River’s Edge, an early Keanu Reeves, Crispin Glover flick that features Dennis Hopper is the only example I can think of right now. It’s a movie based on a true life incident about a teenager who killed his girlfriend, then showed the body to his friends. None of the friends called the police.

There’s probably other movies that fit this parameter.

When it comes to the arts, I’d say that a song or movie can be both depressing and good. Requiem for a Dream is the best example I can think of.

But when it comes to ice cream, depressing is always bad.

That was the first thing that came to mind. The most depressing film I’ve ever seen, and one of the best.

As long as people have been making art, “depressing” has been a thing. There is a reason ancient Greek tragedies are classics. *Oedipus Rex[/x], ain’t exactly a pick me up. Shoot, Shakespeare’s (to bring it up to ermm. more modern times) best plays were also tragedies.

No one is going to argue that Macbeth, or Hamlet, or Othello, or fucking Romeo and Juliet aren’t good.
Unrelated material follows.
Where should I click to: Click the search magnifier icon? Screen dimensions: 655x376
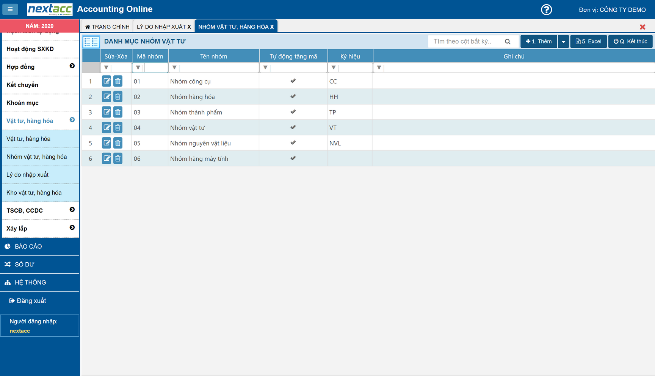click(508, 42)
That last one had two 14 year old kids committing suicide. Depressing as hell. Still a good story.

I’m not sure where you’re getting that idea. I just assumed the thread title (“The most depressing book you’ve ever read, but was still a good book”) was meant to rule out books that were depressing but bad (or even depressing because they were bad).

Of course something that’s depressing can be good.

But sometimes, the book (or movie or whatever) can just be manipulating you into feeling depressed, or piling on the misery in hopes of seeming “deeper” or more serious, or of winning awards. See “Death by Newbery Medal,” or previous discussions here in CS such as “Why do they always have to kill the dog?

Oh, I’m sure you’d find someone willing to take a crack at arguing that they aren’t good. Some of Shakespeare’s tragedies bug me because they’re this close to being an Idiot Plot, Romeo and Juliet especially.

Yes, it’s perfectly possible for a depressing piece to be good. See Goya’s post-occupation work (including the fusilamientos) or Picasso’s Guernica. And a tragedy isn’t necessarily depressing: Fuenteovejuna is a tragedy and I’ve never heard anybody call it depressing… in Spain references to it are a sort of “call to arms”.

RnJ is good, but the protagonists are such morons that I tend to find myself wanting to assist them… I know, I know, I need to work on my romantic streak. Sorry, too late. So, a work can be depressing, it can have morons as protagonists, and it can still be good.

The trouble with depressing works is that you are less likely to re-experience them, because they’re not enjoyable. For example, let’s say a re-run of Futurama is on, I’ll happily watch it, and enjoy my next 30 minutes, unless it’s Jurassic Bark, in which case, I’d rather watch a blank screen.

To be fair, if they made it a happy ending, it would be just another episode, the sad ending made it special, but I just can’t bring myself to watch it again.

Brazil fits this category for me. It’s my absolute favorite movie, I have indeed seen it multiple times, and it’s such a viciously dead-on satire of society, self-centeredness, bureaucracy, etc. that the ending really is the best ending possible and kind of a happy ending, really. Plus there’s a ton of dark comedy - one tiny example is the subway scene where a pregnant, one-legged woman is stuck standing up and hanging onto an overhead strap, while all around her, men in business suits sit down, oblivious and uncaring. And for sheer meta-ness, the making of the film turned into a bureaucratic/corporate nightmare for the director, Terry Gilliam, to the point where the making-of documentary adds another layer of insanity.

My general experience is that almost all the books and movies the critics like are either depressing or unintelligible. Sometimes both.

Don’t forget excruciatingly boring, too.